C. Day 3: Tuesday, February 8, 1774
Solicitor General Alexander Wedderburn began presentation of the case for perpetual common law copyright on February 8. In his remarks, Wedderburn appealed to both natural law and a public benefit rationale. Wedderburn cited the 17th century Dutch jurist Hugo Grotius, who quoted the Roman lawyer Paulus in saying one who invented an object was the owner of it. Wedderburn showed the lords a copy of the original grant by King James to the booksellers to print some of his poems, with the suggestion being that James would not have attempted to give the booksellers a literary property right he did not possess. Later that day, the lords heard from John Dunning on behalf of the booksellers. Dunning had served as solicitor general prior to Thurlow, and in 1768 Dunning had been elected to the House of Commons. Colleagues called him a brilliant lawyer and “the foremost advocate of his day.” Dunning was described by the newspapers as “having a violent Cold upon him” that caused him to be hoarse and difficult to understand. Dunning, apparently responding to Dalrymple, said it was not reasonable to conclude that mere publication could deprive a literary property owner of his or her right.

→ **Data for the task**
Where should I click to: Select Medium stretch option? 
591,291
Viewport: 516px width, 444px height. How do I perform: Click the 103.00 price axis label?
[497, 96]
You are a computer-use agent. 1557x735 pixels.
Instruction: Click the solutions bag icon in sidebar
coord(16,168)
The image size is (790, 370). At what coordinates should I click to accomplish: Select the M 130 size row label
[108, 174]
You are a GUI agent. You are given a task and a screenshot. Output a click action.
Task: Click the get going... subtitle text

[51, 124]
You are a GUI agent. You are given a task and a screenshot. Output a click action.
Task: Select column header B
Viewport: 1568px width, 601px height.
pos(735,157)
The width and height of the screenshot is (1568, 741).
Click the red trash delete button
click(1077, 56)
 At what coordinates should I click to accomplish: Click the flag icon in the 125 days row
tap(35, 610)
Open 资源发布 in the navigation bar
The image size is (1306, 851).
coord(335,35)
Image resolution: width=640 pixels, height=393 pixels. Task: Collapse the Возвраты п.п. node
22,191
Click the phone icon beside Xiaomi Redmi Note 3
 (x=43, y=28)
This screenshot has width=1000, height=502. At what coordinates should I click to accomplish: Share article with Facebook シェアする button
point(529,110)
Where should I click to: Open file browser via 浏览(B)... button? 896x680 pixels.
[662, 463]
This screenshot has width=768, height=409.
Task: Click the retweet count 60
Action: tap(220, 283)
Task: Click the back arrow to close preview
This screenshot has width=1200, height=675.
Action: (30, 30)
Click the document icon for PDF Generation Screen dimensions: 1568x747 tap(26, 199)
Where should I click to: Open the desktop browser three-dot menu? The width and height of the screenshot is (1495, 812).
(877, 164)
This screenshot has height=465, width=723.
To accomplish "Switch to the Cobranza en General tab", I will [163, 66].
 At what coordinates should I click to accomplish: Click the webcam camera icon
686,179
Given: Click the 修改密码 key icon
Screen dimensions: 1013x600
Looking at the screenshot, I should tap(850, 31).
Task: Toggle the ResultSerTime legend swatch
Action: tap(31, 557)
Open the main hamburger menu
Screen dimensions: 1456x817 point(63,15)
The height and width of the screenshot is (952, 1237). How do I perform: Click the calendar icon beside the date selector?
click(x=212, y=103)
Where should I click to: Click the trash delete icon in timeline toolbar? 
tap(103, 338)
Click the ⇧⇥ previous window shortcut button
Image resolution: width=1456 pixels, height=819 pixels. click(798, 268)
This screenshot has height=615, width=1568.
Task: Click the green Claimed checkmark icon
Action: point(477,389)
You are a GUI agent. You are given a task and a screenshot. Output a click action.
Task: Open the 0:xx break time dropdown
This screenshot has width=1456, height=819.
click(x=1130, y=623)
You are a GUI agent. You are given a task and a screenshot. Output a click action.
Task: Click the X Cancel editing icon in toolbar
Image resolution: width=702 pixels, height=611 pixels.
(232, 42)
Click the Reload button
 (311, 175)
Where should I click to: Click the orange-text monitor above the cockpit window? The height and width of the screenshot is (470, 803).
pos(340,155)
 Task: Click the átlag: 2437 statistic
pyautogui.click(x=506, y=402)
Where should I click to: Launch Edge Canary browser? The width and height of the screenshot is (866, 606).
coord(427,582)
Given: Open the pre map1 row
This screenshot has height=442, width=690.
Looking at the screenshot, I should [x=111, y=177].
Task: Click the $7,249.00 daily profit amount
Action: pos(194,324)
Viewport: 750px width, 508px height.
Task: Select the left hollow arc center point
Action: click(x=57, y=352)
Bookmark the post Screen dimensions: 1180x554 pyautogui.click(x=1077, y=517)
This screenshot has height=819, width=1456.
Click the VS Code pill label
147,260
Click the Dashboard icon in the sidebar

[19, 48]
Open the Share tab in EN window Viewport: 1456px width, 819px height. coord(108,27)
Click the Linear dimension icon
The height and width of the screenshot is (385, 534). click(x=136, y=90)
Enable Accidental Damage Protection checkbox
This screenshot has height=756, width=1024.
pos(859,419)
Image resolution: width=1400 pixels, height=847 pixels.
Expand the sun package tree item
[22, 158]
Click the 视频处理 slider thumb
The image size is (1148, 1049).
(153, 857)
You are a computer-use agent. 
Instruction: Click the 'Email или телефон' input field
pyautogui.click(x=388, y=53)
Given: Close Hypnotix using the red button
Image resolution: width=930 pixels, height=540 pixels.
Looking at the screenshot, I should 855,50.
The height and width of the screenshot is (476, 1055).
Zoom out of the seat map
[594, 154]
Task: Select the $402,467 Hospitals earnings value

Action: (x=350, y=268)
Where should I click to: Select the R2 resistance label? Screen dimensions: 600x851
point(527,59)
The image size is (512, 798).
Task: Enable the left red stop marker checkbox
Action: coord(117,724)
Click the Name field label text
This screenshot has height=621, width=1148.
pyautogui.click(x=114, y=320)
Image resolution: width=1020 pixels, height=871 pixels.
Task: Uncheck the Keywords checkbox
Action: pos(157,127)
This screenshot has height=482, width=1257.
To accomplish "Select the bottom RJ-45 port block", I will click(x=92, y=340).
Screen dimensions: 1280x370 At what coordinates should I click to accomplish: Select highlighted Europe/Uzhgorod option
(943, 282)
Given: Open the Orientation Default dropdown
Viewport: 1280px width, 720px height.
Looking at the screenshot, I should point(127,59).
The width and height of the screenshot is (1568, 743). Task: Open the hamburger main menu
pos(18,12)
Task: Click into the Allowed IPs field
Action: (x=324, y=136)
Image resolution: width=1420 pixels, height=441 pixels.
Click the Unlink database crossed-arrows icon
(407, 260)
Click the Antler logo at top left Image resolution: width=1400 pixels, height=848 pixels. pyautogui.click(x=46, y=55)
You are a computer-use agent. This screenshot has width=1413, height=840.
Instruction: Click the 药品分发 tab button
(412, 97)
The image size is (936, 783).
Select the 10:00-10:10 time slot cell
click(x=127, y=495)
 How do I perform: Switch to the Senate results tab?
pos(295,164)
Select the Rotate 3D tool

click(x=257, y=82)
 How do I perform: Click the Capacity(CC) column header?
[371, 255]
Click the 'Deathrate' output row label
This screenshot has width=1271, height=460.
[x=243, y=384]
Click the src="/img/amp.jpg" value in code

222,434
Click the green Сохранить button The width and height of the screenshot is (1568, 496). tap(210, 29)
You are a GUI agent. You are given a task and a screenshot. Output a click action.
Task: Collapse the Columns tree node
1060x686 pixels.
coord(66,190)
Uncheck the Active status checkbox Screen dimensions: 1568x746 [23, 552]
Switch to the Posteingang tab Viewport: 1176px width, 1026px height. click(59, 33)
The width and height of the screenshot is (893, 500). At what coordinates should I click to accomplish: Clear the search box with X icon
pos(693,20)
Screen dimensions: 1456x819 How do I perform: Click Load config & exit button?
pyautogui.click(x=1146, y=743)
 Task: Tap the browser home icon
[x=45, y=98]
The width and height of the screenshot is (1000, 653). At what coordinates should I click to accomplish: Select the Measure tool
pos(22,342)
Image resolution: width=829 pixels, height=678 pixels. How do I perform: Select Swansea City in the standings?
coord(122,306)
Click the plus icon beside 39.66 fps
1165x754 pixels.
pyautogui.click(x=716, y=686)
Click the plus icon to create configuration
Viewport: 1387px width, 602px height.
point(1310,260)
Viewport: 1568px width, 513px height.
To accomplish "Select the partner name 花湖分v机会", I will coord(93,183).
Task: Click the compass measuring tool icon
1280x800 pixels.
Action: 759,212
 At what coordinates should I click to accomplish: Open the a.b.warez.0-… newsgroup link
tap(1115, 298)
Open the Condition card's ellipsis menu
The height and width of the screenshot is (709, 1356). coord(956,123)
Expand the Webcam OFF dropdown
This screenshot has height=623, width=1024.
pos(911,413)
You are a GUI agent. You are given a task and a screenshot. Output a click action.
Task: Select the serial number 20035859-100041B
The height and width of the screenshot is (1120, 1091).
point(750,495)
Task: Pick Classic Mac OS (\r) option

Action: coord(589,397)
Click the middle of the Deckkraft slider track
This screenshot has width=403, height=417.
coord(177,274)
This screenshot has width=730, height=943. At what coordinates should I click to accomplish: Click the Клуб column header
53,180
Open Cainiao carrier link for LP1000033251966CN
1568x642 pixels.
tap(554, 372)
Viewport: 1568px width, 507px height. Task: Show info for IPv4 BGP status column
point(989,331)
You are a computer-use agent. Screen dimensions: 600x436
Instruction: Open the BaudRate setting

→ **Work to complete**
(1) Please change "Swansea City" to "Cardiff City" in the listing, starting with the line with "Image resolution: width=829" and going on through the final line of the listing. Give those lines again with everything else left as it is.
(2) Write what comes next in the account of the 1774 copyright hearing, picking up after its final sentence.
The account of the 1774 copyright hearing and the listing are unrelated to each other.

→ **Outputs by task**
(1)
Image resolution: width=829 pixels, height=678 pixels. How do I perform: Select Cardiff City in the standings?
coord(122,306)
Click the plus icon beside 39.66 fps
1165x754 pixels.
pyautogui.click(x=716, y=686)
Click the plus icon to create configuration
Viewport: 1387px width, 602px height.
point(1310,260)
Viewport: 1568px width, 513px height.
To accomplish "Select the partner name 花湖分v机会", I will coord(93,183).
Task: Click the compass measuring tool icon
1280x800 pixels.
Action: 759,212
 At what coordinates should I click to accomplish: Open the a.b.warez.0-… newsgroup link
tap(1115, 298)
Open the Condition card's ellipsis menu
The height and width of the screenshot is (709, 1356). coord(956,123)
Expand the Webcam OFF dropdown
This screenshot has height=623, width=1024.
pos(911,413)
You are a GUI agent. You are given a task and a screenshot. Output a click action.
Task: Select the serial number 20035859-100041B
The height and width of the screenshot is (1120, 1091).
point(750,495)
Task: Pick Classic Mac OS (\r) option

Action: coord(589,397)
Click the middle of the Deckkraft slider track
This screenshot has width=403, height=417.
coord(177,274)
This screenshot has width=730, height=943. At what coordinates should I click to accomplish: Click the Клуб column header
53,180
Open Cainiao carrier link for LP1000033251966CN
1568x642 pixels.
tap(554, 372)
Viewport: 1568px width, 507px height. Task: Show info for IPv4 BGP status column
point(989,331)
You are a computer-use agent. Screen dimensions: 600x436
Instruction: Open the BaudRate setting

(2)
D. Day 4: Wednesday, February 9, 1774
On February 9, Thurlow was allowed one hour and 45 minutes to respond to the arguments that had been made by Wedderburn and Dunning. Following Thurlow’s reply, Lord Chancellor Apsley directed that three questions be asked of the common law judges, who would render advisory opinions to assist the lords in deciding the case. Lord Camden then posed two additional questions to the judges. These questions and the judges’ subsequent responses have spawned a great deal of commentary and confusion. There appears to be some dispute surrounding even the newspapers’ contemporary reports of the questions. Woodfall’s Morning Chronicle, for example, assured readers that all the other newspaper accounts of the questions were in error and that only the Morning Chronicle’s reporting could be trusted as accurate. In fact, there are significant differences between the questions as rendered by the Morning Chronicle, on the one hand, and three other newspapers, on the other hand. According to the Morning Chronicle, Lord Chancellor Apsley repeated his three questions to the judges twice:
- Whether at Common Law, the author of any literary composition had the sole first right of printing and publishing the same for sale, and could bring an action against any person for publishing the same without his consent.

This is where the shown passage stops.